Personal information
- Full name: Lau Tak Yan
- Date of birth: 1 June 1994 (age 31)
- Place of birth: Hong Kong
- Height: 1.73 m (5 ft 8 in)
- Position: Midfielder

Youth career
- 2008–2009: Kitchee
- 2009–2013: Rangers

Senior career*
- Years: Team / Apps / (Gls)
- 2013–2014: Citizen / 0 / (0)
- 2015–2016: Central & Western / 28 / (14)
- 2016–2017: R&F / 0 / (0)
- 2017–2018: Dreams / 0 / (0)
- 2018–2019: Hoi King / 1 / (0)
- 2019–2020: Yuen Long / 0 / (0)
- 2020–2023: Central & Western / 4 / (1)

International career
- 2009: Hong Kong U-16 / 1 / (0)

= Lau Tak Yan =

Hong Kong footballer

Lau Tak Yan (劉德仁, born 1 June 1994) is a former Hong Kong professional footballer.

==Club career==
In 2013, Lau joined then Hong Kong First Division club Citizen but was released after one season when the club decided against applying for a club license in the newly formed, fully professional Hong Kong Premier League.

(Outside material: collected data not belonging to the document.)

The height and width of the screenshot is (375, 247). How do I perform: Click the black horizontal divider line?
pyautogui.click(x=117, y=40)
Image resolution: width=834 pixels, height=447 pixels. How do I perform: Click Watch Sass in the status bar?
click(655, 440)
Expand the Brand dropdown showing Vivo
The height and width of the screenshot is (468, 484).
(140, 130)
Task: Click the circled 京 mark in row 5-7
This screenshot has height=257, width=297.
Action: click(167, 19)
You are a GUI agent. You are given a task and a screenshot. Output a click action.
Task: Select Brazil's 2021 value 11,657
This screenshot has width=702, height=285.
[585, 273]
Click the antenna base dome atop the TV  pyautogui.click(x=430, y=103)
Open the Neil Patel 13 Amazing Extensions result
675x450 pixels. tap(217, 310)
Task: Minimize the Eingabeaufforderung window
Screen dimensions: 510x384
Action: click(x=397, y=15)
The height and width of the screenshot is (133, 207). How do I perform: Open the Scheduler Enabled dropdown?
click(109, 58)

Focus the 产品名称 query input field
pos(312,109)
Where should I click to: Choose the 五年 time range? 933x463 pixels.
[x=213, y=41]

After a year away from football, he joined Central & Western after being recruited by their manager Fung Chung Ting. He led the club in assists during his season at Central & Western.

In August 2016, Lau went on trial with newly formed HKPL club R&F. After a week of training, he was signed to a contract.

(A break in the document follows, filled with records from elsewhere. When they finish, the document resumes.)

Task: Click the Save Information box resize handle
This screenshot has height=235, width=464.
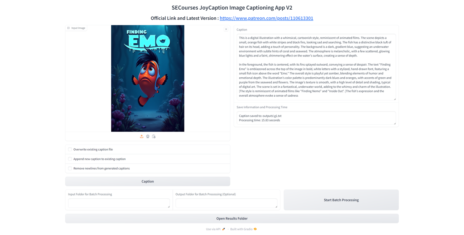Action: [x=395, y=123]
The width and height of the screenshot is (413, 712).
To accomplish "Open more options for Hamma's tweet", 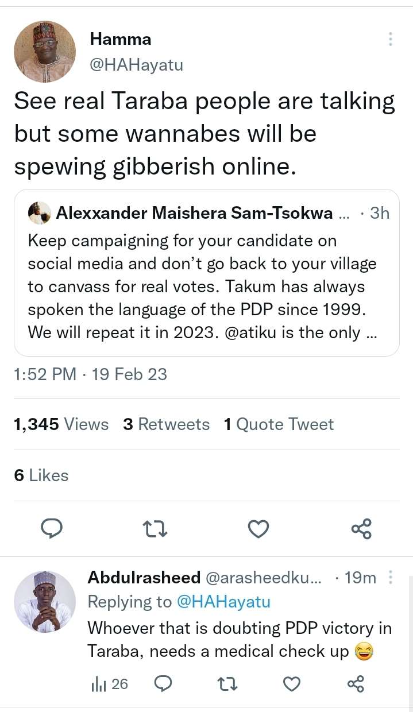I will (x=391, y=39).
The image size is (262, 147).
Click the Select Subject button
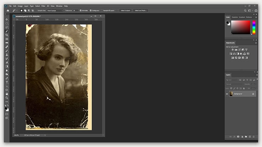[125, 11]
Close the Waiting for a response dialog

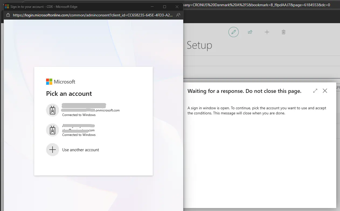(325, 91)
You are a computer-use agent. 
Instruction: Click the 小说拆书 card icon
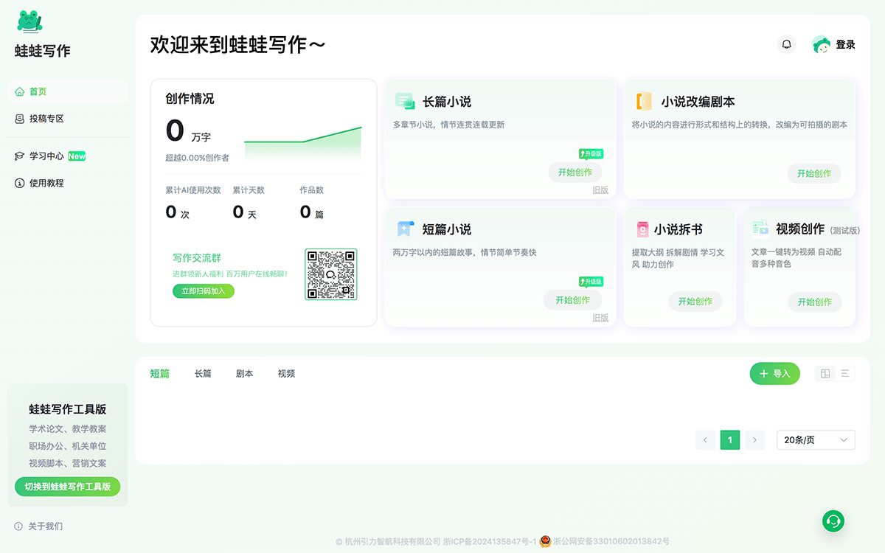[643, 229]
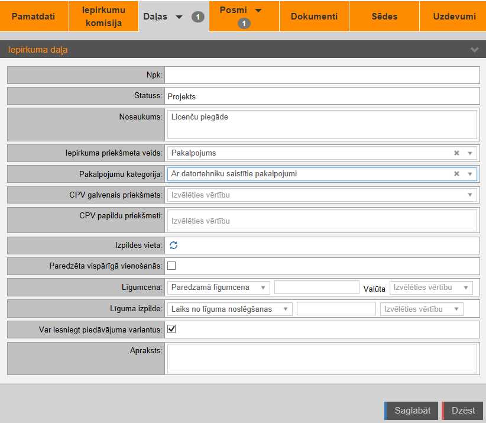486x423 pixels.
Task: Open CPV galvenais priekšmets dropdown
Action: [x=322, y=195]
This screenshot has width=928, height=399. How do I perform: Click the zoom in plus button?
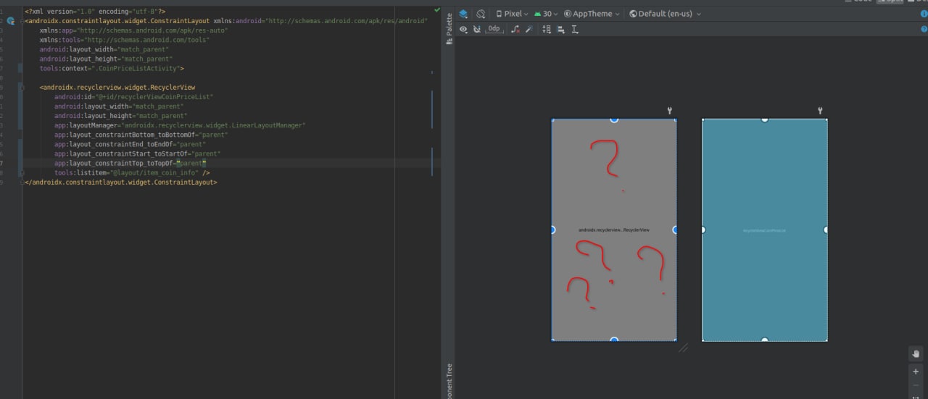(916, 371)
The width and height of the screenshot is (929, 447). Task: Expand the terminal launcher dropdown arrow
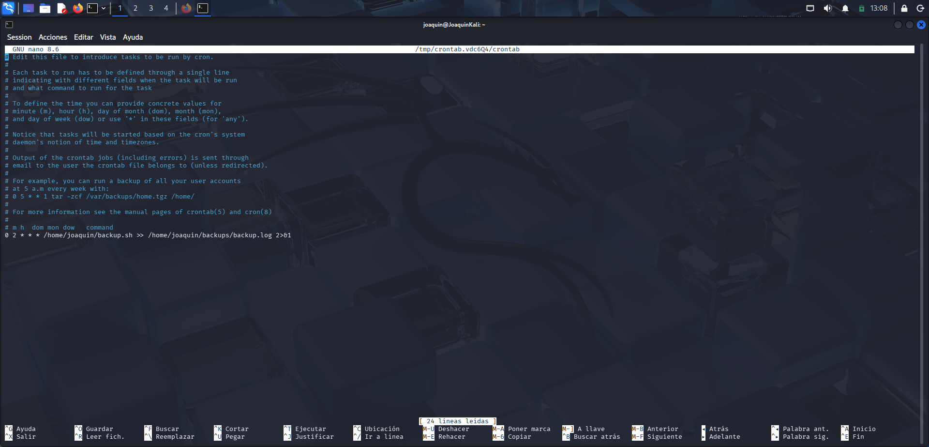click(104, 8)
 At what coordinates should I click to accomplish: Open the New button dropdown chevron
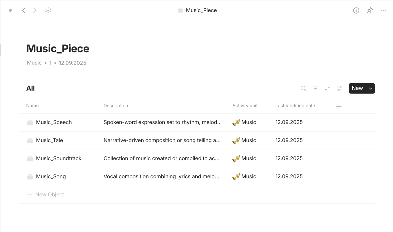[370, 88]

In July 2017, Dreams announced that they had signed Lau ahead of the 2017-18 season. He made his debut for his club in a 2017-18 Senior Shield match against Rangers.

On 24 July 2018, Lau was announced as a player for newly promoted side Hoi King.

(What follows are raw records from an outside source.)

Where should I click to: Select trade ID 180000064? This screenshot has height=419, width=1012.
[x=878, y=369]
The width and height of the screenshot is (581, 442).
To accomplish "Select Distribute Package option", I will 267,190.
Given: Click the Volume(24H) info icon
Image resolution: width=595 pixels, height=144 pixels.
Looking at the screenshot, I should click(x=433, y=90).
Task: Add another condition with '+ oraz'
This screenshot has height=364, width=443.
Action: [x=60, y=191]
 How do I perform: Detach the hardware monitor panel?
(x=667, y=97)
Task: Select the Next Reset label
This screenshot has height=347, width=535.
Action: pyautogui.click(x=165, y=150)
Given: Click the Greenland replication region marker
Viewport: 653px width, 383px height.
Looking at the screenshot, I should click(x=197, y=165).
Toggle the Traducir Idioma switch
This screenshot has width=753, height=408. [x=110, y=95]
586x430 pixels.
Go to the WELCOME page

On 10 August 2019, it was announced that Lau would join another Hong Kong Premier League club Yuen Long.

==International career==
In 2009, Lau was selected to the Hong Kong U-16 squad which participated in the 2010 AFC U-16 Championship qualification tournament in China from 19 September to 2 October 2009. On March 28, 2013, he was called up to the Hong Kong U-20 squad and will participate in the 2013 National Games of China football preliminaries from April 2 to April 11, 2013 in Shanghai.